Exercise requirements =
Copy out each of the items below word for word, leaving out the pictures.

------ Records to process

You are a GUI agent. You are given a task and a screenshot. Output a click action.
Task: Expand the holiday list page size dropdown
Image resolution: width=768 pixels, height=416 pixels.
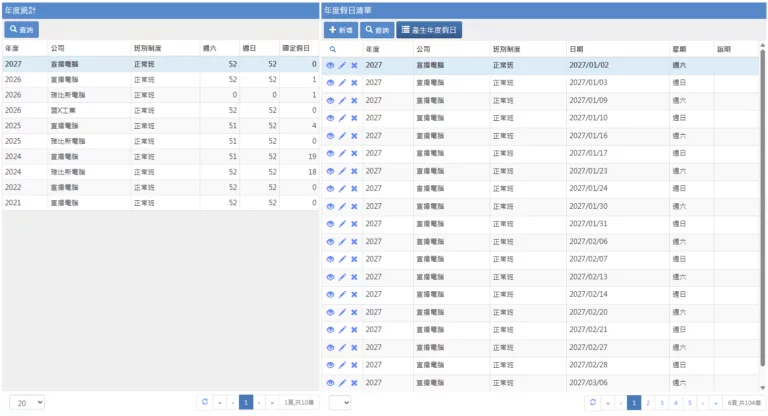click(340, 402)
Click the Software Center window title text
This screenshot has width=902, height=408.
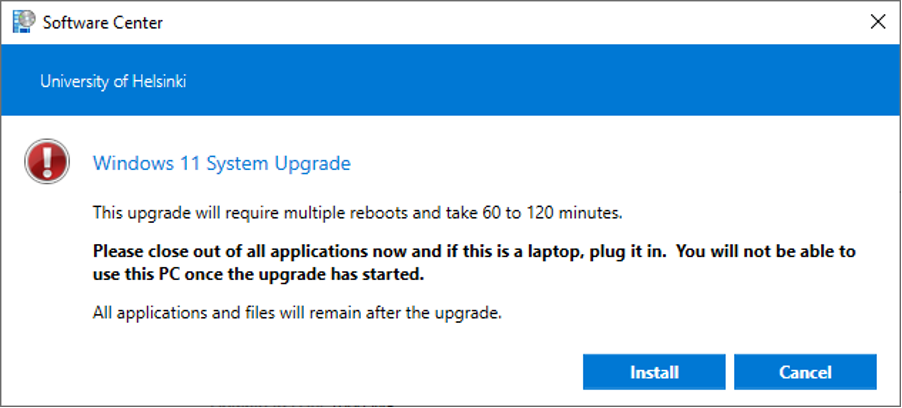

------------

Result =
You are a GUI agent. You are given a task and a screenshot. Output a click action.
Task: Expand the holiday list page size dropdown
Image resolution: width=768 pixels, height=416 pixels.
click(340, 402)
Click the Software Center window title text
This screenshot has width=902, height=408.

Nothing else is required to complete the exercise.